**THE INPUT**
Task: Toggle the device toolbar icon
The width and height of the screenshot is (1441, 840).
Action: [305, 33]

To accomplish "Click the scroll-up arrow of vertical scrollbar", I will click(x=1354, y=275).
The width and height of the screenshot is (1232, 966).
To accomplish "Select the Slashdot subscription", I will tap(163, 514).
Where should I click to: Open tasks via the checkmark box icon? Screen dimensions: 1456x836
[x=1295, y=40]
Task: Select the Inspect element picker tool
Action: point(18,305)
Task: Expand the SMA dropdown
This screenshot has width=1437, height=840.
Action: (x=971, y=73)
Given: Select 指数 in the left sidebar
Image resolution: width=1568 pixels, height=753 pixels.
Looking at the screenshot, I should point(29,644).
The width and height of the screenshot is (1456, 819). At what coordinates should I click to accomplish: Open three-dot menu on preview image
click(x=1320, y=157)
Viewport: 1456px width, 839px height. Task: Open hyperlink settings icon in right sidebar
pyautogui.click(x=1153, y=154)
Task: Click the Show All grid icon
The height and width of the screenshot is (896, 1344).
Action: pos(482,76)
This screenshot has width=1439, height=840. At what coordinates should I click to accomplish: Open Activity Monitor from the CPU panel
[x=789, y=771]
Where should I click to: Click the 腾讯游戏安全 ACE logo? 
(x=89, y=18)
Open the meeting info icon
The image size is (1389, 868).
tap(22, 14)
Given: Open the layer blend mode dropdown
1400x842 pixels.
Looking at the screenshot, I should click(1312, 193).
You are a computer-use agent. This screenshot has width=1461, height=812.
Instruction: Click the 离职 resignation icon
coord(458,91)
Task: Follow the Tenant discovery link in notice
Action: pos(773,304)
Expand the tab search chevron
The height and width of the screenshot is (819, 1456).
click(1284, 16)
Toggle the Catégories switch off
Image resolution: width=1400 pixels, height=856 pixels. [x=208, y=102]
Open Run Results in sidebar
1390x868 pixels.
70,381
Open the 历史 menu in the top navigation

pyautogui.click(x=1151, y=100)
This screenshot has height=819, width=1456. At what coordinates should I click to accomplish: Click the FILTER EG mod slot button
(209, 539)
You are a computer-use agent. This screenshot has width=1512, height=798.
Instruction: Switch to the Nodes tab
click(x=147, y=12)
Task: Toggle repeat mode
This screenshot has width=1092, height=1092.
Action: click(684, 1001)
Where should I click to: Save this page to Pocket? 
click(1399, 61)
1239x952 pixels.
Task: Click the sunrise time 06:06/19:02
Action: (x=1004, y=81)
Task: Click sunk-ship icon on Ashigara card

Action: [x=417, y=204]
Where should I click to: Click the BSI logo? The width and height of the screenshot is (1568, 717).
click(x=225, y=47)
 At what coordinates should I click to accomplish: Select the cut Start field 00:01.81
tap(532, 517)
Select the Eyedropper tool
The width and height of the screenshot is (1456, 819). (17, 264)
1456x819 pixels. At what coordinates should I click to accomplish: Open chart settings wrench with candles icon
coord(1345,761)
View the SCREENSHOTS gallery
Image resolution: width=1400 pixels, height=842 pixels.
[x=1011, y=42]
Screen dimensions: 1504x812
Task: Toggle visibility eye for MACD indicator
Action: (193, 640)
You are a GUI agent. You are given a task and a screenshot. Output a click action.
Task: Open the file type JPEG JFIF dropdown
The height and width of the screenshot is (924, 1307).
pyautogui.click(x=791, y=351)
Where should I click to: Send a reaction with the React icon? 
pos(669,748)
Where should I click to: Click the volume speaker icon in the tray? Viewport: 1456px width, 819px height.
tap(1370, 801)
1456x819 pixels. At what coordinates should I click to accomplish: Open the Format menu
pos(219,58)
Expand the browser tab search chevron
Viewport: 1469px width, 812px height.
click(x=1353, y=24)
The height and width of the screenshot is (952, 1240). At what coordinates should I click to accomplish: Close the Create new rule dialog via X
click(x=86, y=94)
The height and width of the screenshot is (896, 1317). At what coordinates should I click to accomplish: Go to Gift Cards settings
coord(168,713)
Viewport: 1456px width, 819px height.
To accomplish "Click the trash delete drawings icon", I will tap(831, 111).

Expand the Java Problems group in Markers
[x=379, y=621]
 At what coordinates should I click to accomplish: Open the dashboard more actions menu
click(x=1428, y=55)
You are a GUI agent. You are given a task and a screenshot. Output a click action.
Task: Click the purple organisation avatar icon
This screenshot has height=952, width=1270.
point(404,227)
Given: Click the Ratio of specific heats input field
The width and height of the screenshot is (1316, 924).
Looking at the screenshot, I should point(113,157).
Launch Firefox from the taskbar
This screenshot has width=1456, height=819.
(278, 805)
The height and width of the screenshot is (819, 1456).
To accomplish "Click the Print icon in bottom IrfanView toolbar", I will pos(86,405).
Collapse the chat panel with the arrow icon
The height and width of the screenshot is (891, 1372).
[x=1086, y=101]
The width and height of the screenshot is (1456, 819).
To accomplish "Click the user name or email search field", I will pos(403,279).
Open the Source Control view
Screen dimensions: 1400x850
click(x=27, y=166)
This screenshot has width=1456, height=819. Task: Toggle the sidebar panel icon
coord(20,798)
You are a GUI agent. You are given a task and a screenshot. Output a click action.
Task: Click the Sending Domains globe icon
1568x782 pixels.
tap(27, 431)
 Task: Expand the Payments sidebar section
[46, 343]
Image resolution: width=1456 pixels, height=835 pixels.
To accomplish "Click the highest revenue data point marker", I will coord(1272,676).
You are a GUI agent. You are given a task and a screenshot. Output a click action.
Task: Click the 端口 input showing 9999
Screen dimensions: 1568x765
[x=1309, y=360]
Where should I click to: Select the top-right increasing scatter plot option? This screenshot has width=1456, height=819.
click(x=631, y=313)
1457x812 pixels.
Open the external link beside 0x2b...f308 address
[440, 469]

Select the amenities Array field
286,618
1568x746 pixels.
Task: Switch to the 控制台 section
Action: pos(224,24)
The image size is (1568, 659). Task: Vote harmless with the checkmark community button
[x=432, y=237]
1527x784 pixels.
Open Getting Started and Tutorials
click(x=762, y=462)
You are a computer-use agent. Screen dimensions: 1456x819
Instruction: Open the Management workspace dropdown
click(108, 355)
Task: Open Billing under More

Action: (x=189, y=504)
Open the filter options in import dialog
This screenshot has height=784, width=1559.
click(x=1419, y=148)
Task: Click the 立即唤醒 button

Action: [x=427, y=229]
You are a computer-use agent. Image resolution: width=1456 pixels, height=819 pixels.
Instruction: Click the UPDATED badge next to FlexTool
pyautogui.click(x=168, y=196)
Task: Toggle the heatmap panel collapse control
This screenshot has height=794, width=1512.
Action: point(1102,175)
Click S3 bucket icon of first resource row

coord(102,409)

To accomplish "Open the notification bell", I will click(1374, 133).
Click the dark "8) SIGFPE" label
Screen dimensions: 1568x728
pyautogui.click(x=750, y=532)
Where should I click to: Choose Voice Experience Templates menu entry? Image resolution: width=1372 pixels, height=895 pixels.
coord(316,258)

**AIM OF THE EXERCISE**
Above are the entries; repeat their lines exactly, from the first through the one that contains "Given: Select 指数 in the left sidebar".

**YOUR RESPONSE**
Task: Toggle the device toolbar icon
The width and height of the screenshot is (1441, 840).
Action: [305, 33]

To accomplish "Click the scroll-up arrow of vertical scrollbar", I will click(x=1354, y=275).
The width and height of the screenshot is (1232, 966).
To accomplish "Select the Slashdot subscription", I will tap(163, 514).
Where should I click to: Open tasks via the checkmark box icon? Screen dimensions: 1456x836
[x=1295, y=40]
Task: Select the Inspect element picker tool
Action: point(18,305)
Task: Expand the SMA dropdown
This screenshot has width=1437, height=840.
Action: (x=971, y=73)
Given: Select 指数 in the left sidebar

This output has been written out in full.